Begin by kneeling on the floor with the thighs at a right angle and the tops of the feet resting on the mat. Roll the thighs slightly inward and draw the hipbones in toward each other. Tuck the tailbone to keep the lower back and the quads long. You might even place your hands on the thighs as you tuck the tailbone to really tune in to the feeling of lengthening here. As you tuck the tailbone, make sure that the pelvis stays over the knees and doesn’t push forward.
Now place your hands on your back, with the palms at the sacrum and the fingers pointing down. Broaden across the front of the chest and shoulders and initiate the backbend by lifting the sternum up toward the ceiling. Beginners might not be able to safely drop all the way back yet, so to begin with you can stay here, lifting the chest as you let your gaze move up and maybe even up and back. The shoulder blades will naturally be drawn together a bit, but try not to squeeze them together. Refrain from hardening the muscles of the back and keep the heart open in front. You might imagine that a hook attached to your sternum is pulling you up toward the ceiling and this is what initiates the back bend. Think more of going up and over than back and down.

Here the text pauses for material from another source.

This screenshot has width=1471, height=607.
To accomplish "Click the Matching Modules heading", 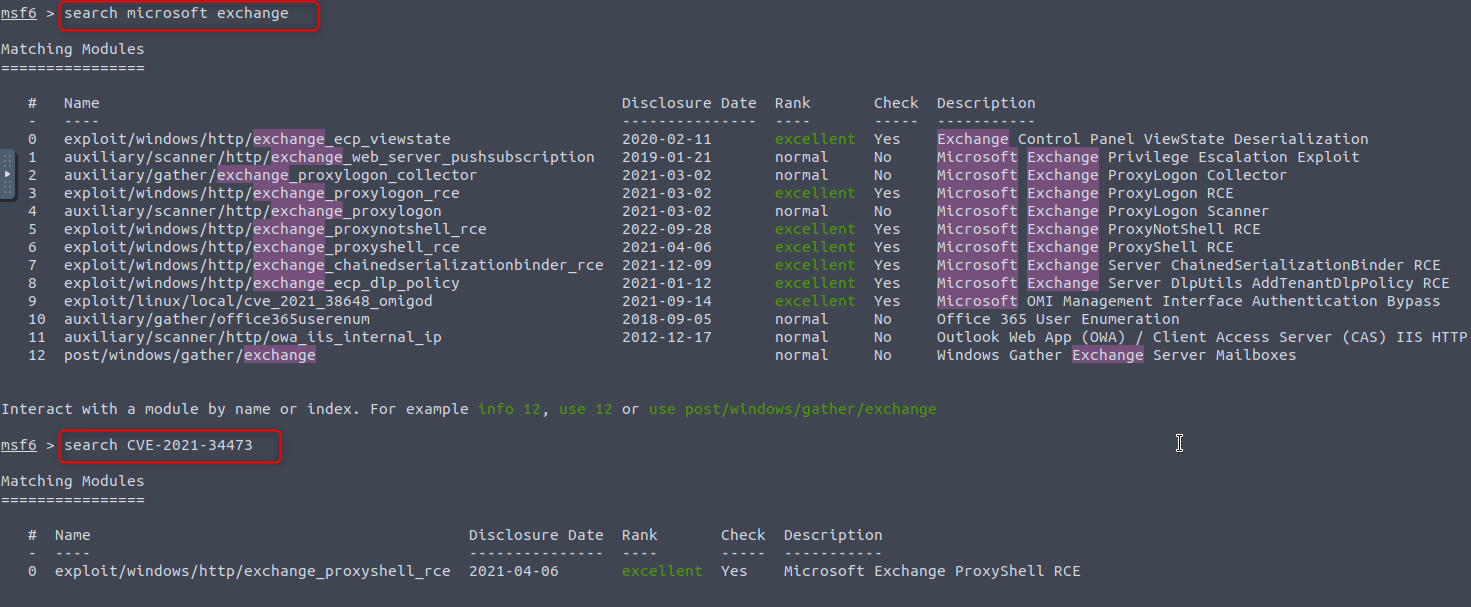I will (x=73, y=48).
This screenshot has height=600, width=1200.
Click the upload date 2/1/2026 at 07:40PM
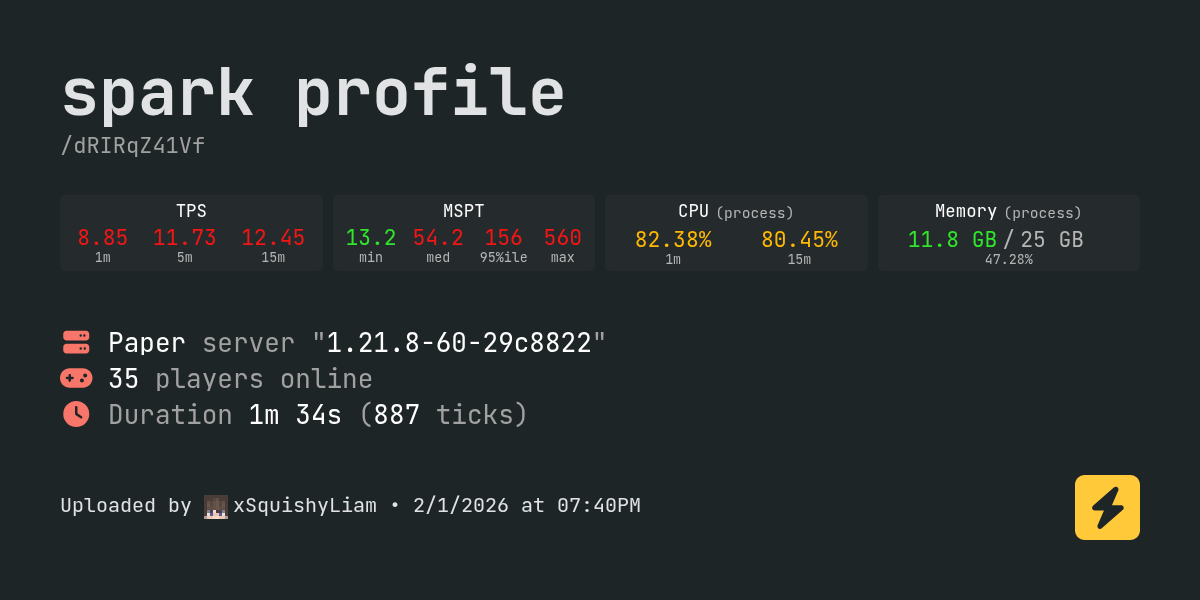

If you feel comfortable here, you can take the next step by reaching back asymmetrically first for one heel, then the other. A couple of modifications can make this a little bit easier. You can tuck the toes under to bring the heels a little closer to the hands, and you can also lean the thighs slightly back to more easily reach the feet. Once the hands have reached the feet, check in with the tailbone again, making sure the quads are lengthening and the lower back is not compressed. Lift the heart and breath.
Finally, for more advanced practitioners, you can drop the hands back simultaneously. Don’t rush this. If you feel anything less than 100% solid bringing back one hand at a time with the tops of the feet flat on the floor, you are better off getting into the pose asymmetrically. To come out, you can lean the thighs back slightly and reverse the process.
As with most backbends, if you have a history of back pain or hiatal hernias, proceed with extreme caution, if at all. If you are uncertain about whether or not backbends are safe for you, ask your doctor or physical therapist.